Para Hurt, está claro que la ciencia de la raza que prosperó en Europa y Estados Unidos a principios del siglo XX, manifestándose de forma más devastadora en la «higiene racial» nazi, había sobrevivido a finales del mismo y más allá. «La elección de Trump hizo imposible que mucha gente siguiera pasando por alto estas cosas», dice.
Antes estaba el telón de fondo de la esclavitud y el colonialismo, luego fue la inmigración y la segregación, y ahora es la agenda de la derecha de esta época. El nativismo sigue siendo un problema, pero también hay una reacción contra los mayores esfuerzos por promover la igualdad racial en las sociedades multiculturales. Para quienes tienen una ideología política, la «ciencia» es simplemente una forma de proyectarse como académicos y objetivos.

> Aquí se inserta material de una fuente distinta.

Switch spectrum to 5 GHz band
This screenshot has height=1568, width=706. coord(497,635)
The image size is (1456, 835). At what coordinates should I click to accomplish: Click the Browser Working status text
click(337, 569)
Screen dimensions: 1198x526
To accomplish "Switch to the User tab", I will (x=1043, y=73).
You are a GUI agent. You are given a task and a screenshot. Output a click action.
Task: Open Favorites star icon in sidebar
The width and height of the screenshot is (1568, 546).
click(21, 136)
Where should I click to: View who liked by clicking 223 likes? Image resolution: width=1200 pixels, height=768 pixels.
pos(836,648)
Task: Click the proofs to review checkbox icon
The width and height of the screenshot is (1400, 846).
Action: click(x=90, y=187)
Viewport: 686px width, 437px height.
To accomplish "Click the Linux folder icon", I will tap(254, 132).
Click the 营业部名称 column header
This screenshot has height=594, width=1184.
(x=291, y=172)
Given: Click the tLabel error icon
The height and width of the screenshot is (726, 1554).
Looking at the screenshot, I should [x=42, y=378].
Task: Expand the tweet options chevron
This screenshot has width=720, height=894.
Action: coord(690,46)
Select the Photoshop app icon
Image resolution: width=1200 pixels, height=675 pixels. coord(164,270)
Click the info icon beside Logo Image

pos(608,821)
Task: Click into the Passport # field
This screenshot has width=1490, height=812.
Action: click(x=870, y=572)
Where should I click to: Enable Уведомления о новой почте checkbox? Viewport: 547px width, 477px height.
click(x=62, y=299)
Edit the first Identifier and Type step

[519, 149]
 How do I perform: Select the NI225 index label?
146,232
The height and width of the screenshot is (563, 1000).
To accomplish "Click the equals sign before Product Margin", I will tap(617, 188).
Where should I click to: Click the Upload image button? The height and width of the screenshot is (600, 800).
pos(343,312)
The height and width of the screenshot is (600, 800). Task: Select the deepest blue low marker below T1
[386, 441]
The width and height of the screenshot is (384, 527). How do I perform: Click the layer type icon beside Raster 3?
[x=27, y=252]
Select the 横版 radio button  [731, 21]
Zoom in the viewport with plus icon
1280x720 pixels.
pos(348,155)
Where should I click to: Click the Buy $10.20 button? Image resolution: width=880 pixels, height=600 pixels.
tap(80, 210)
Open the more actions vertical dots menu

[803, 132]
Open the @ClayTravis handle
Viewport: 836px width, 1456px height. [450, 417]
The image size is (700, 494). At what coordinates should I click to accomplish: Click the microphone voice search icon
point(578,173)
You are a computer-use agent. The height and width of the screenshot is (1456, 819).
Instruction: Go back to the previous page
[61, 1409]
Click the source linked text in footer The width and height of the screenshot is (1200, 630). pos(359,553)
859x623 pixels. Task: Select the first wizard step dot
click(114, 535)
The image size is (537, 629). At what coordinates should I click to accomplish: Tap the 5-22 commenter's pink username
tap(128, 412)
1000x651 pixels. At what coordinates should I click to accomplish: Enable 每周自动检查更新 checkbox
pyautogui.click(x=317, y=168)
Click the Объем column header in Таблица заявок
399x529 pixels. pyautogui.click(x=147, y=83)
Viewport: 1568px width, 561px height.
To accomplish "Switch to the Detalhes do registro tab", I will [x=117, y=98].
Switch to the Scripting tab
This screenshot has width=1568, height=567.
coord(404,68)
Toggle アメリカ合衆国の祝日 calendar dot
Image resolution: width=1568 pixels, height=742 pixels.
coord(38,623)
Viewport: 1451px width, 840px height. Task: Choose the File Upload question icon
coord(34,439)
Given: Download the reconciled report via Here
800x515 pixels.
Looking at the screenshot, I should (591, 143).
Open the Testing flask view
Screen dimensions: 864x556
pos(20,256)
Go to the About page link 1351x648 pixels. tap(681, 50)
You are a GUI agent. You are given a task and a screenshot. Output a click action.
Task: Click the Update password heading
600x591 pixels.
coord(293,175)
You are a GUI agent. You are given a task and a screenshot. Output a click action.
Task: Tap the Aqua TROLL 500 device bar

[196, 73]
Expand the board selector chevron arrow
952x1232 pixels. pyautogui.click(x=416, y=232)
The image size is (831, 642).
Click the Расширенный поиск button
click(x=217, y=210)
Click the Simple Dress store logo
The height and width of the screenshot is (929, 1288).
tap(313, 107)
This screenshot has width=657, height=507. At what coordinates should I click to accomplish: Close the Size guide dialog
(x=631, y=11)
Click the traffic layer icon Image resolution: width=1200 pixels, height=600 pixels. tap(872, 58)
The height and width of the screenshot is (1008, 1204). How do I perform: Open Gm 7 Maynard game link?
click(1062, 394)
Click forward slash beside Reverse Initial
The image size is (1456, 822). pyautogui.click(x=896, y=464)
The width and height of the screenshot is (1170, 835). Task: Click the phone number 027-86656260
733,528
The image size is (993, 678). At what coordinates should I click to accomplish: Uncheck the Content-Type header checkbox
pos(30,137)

«¿Por qué seguimos teniendo ciencia de la raza, dado todo lo que ocurrió en el siglo XX?», se pregunta el antropólogo estadounidense Jonathan Marks, que ha trabajado para combatir el racismo dentro del mundo académico. Él mismo responde a su pregunta: «Porque es una cuestión política importante. Y hay fuerzas poderosas en la derecha que financian investigaciones para estudiar las diferencias humanas con el objetivo de establecer esas diferencias como base de las desigualdades».
Un tema común entre los actuales «realistas de la raza» es su creencia de que, como existen diferencias raciales biológicas, los programas de diversidad e igualdad de oportunidades -diseñados para hacer la sociedad más justa- están condenados al fracaso. Si no se está forjando un mundo igualitario con la suficiente rapidez, se debe a un bloqueo natural permanente creado por el hecho de que, en el fondo, no somos iguales. «Tenemos dos falacias anidadas aquí», continúa Marks. La primera es que la especie humana viene empaquetada en un pequeño número de razas discretas, cada una con sus propios rasgos diferentes. «La segunda es la idea de que hay explicaciones innatas para la desigualdad política y económica. Lo que están diciendo es que la desigualdad existe, pero no representa una injusticia histórica. Estos tipos intentan manipular la ciencia para construir límites imaginarios al progreso social».
Hasta su muerte en 2012, una de las figuras más destacadas de esta red de «realistas raciales» era el psicólogo canadiense John Philippe Rushton, cuyo nombre se sigue citando regularmente en publicaciones como Mankind Quarterly. Se ganó un obituario adulador en el Globe and Mail, uno de los periódicos más leídos de Canadá, a pesar de ser notorio por su afirmación de que el cerebro y el tamaño de los genitales estaban inversamente relacionados, lo que hacía que los negros, según él, estuvieran mejor dotados pero fueran menos inteligentes que los blancos. Rushton consideraba que «La curva de Bell no iba lo suficientemente lejos»; su trabajo ha aparecido en el programa de Stefan Molyneux.
Cuando se publicó el libro de Rushton Raza, evolución y comportamiento en 1995, el psicólogo David Barash se animó a escribir en una reseña: «La mala ciencia y los virulentos prejuicios raciales gotean como pus de casi todas las páginas de este despreciable libro». Rushton había reunido retazos de pruebas poco fiables con «la piadosa esperanza de que, combinando numerosos zurullos de datos viciados de diversa índole, se puede obtener un resultado valioso». En realidad, escribió Barash, «el resultado es simplemente un montón de mierda más grande que la media». En 2019, Rushton sigue siendo un icono intelectual para los «realistas raciales» y para los miembros de la «alt-right».